- **ASSIGNED TASK**
Return the following from the records below: each line, word for word, starting with the line that contains "This screenshot has height=619, width=1371." and going on through the line that contains "Task: Toggle Bold formatting button", with nothing outside that range.

(Stored dataset items)

++++

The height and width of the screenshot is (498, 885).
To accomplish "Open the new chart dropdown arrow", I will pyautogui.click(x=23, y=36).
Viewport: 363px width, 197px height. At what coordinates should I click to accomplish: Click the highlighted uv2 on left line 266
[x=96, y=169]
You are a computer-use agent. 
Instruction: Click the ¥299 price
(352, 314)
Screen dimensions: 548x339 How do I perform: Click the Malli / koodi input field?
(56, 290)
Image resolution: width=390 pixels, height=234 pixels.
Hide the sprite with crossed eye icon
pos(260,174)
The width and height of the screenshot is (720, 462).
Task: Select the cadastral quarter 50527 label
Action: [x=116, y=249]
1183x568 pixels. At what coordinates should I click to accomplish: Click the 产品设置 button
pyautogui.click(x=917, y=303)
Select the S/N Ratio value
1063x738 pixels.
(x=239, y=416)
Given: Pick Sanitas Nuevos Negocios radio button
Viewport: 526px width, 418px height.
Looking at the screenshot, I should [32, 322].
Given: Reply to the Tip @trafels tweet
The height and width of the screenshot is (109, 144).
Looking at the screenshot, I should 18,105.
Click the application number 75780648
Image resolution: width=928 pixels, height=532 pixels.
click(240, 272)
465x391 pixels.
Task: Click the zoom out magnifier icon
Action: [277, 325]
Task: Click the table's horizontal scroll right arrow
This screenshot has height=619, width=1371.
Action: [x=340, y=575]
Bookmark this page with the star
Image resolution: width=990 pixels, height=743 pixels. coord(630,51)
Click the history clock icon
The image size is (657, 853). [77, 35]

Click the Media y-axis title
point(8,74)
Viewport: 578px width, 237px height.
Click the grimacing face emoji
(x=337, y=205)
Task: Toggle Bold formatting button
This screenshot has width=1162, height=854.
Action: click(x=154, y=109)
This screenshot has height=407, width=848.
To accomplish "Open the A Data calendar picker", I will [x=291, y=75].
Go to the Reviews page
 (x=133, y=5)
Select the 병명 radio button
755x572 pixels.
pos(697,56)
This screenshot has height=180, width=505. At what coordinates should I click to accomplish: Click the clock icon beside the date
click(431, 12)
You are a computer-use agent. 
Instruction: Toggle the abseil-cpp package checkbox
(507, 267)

++++

- **YOUR SOLUTION**
This screenshot has height=619, width=1371.
Action: [x=340, y=575]
Bookmark this page with the star
Image resolution: width=990 pixels, height=743 pixels. coord(630,51)
Click the history clock icon
The image size is (657, 853). [77, 35]

Click the Media y-axis title
point(8,74)
Viewport: 578px width, 237px height.
Click the grimacing face emoji
(x=337, y=205)
Task: Toggle Bold formatting button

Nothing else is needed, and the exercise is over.